The first indication of a quality program is when it triggers the av heuristics.  Kudos to you.


----------



## R-T-B (May 11, 2021)

moproblems99 said:


> The first indication of a quality program is when it triggers the av heuristics.  Kudos to you.


Hell, my Kerbal Space Program mod has done that.  I don't know why and I don't care to figure it out.


----------



## ShiBDiB (May 11, 2021)

Added an xmrig line to mine some monero with my cpu while the gpu works on eth.


----------



## DeathtoGnomes (May 11, 2021)

R-T-B said:


> straight to frog hell.


Miss Piggy with a whip.


----------



## R-T-B (May 11, 2021)

ShiBDiB said:


> Added an xmrig line to mine some monero with my cpu while the gpu works on eth.


The script is a simple cmd, pretty easy to figure out.  Glad you found it useful. 



DeathtoGnomes said:


> Miss Piggy with a whip.


WTF man.  Leave Kermit out of this.


----------



## ShiBDiB (Oct 11, 2021)

Just swapped out NSF for Rex as I have a LHR card. https://github.com/trexminer/T-Rex

Seeing ~36 MH/s with my 3060ti. Not great, but even with the 1% overhead it's better than NSF was. Which for only doing this when the screensaver is up works for me.


----------



## xrobwx71 (Oct 11, 2021)

Thanks for the effort!


----------
====
■ REQUIRED WORK ■
1. List each distinct username that appears in a post header (the lines beginning with "##") in the thread, one per line.
2. Copy the thread word for word, from "## ShiBDiB (Oct" up to and including "works for me.".
Rely only on the thread for your answers.
====
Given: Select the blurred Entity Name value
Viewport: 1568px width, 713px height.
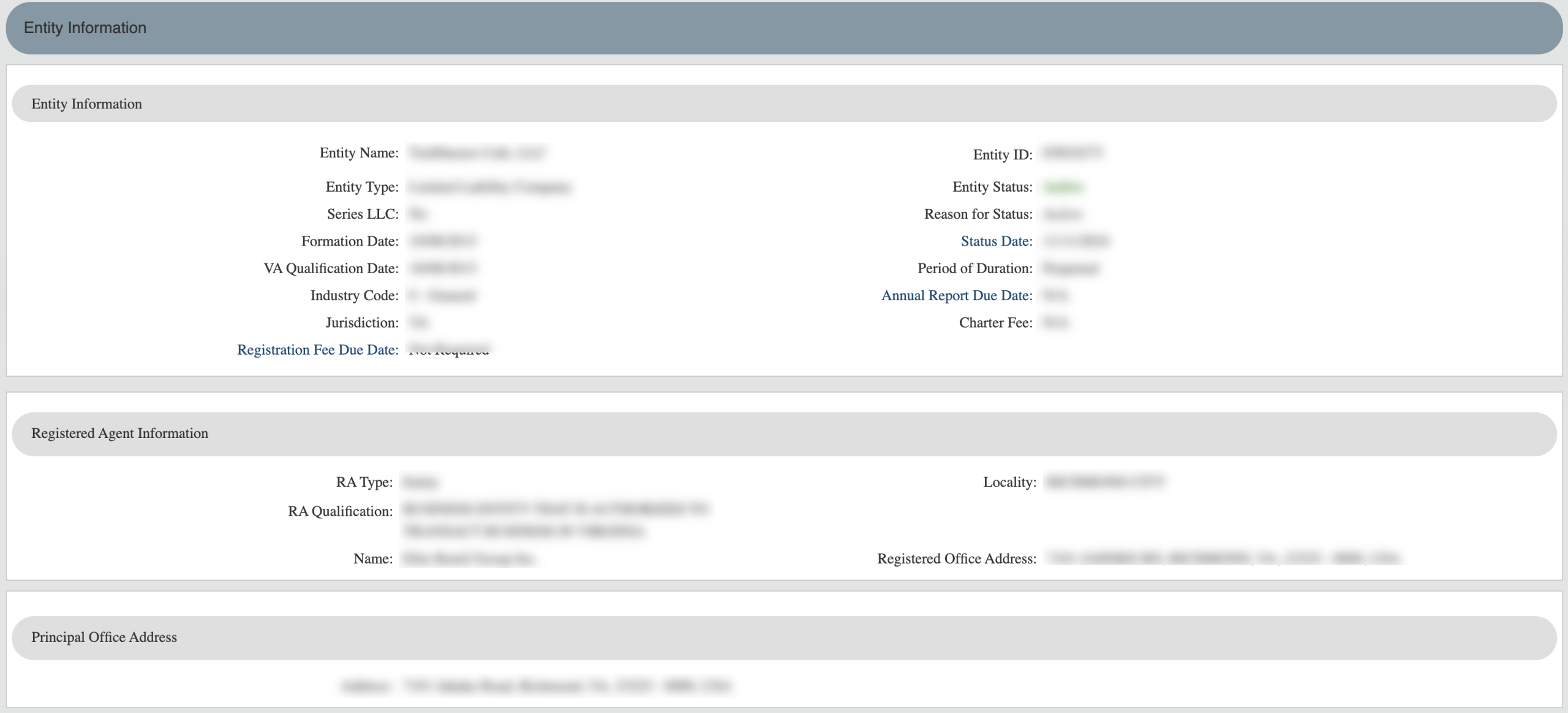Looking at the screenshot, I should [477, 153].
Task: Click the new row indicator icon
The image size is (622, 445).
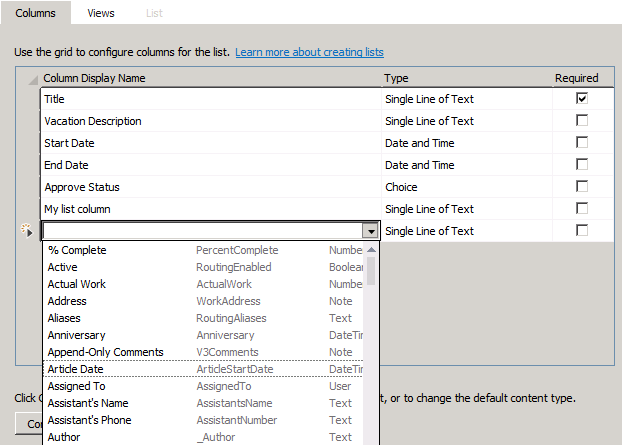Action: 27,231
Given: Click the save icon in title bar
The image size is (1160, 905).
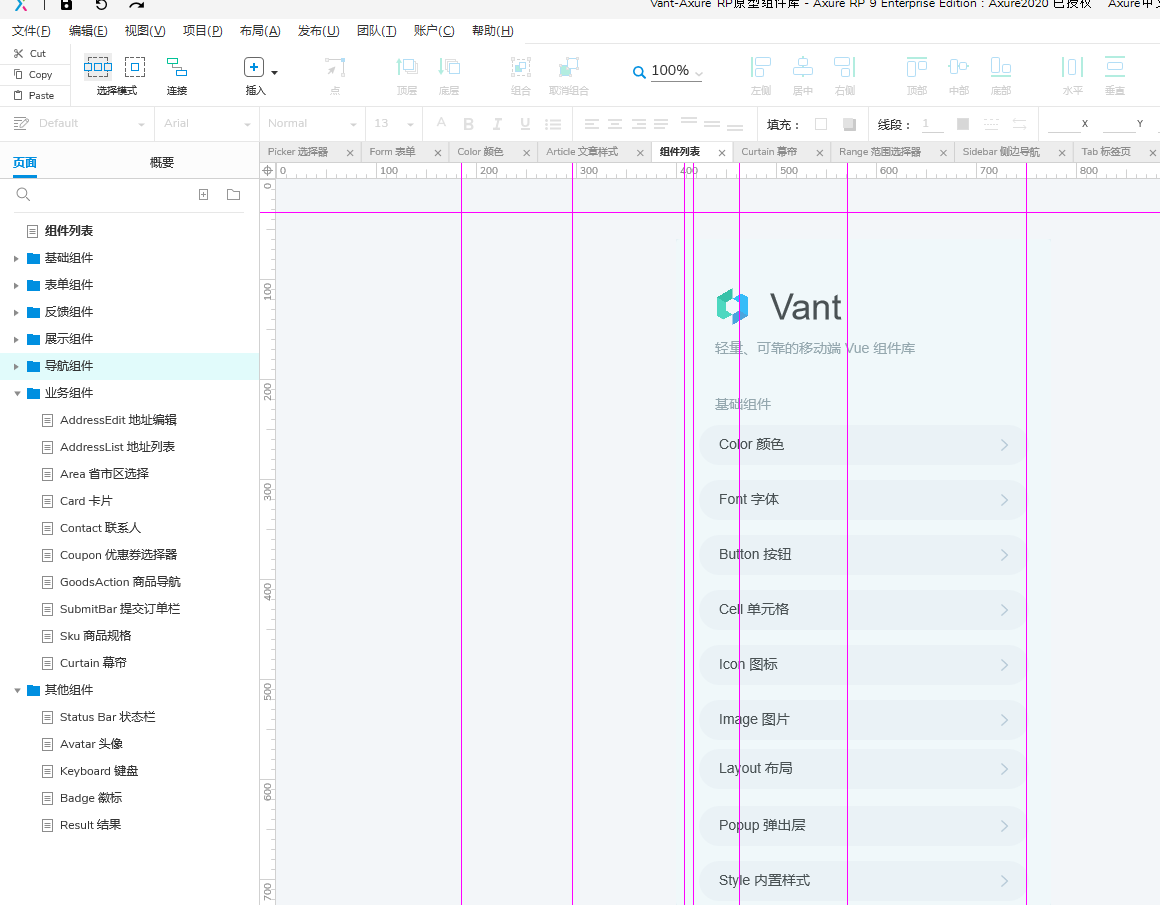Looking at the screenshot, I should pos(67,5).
====
■ ANSWERS PER TASK ■
1.
R-T-B
ShiBDiB
DeathtoGnomes
xrobwx71

2.
## ShiBDiB (Oct 11, 2021)

Just swapped out NSF for Rex as I have a LHR card. https://github.com/trexminer/T-Rex

Seeing ~36 MH/s with my 3060ti. Not great, but even with the 1% overhead it's better than NSF was. Which for only doing this when the screensaver is up works for me.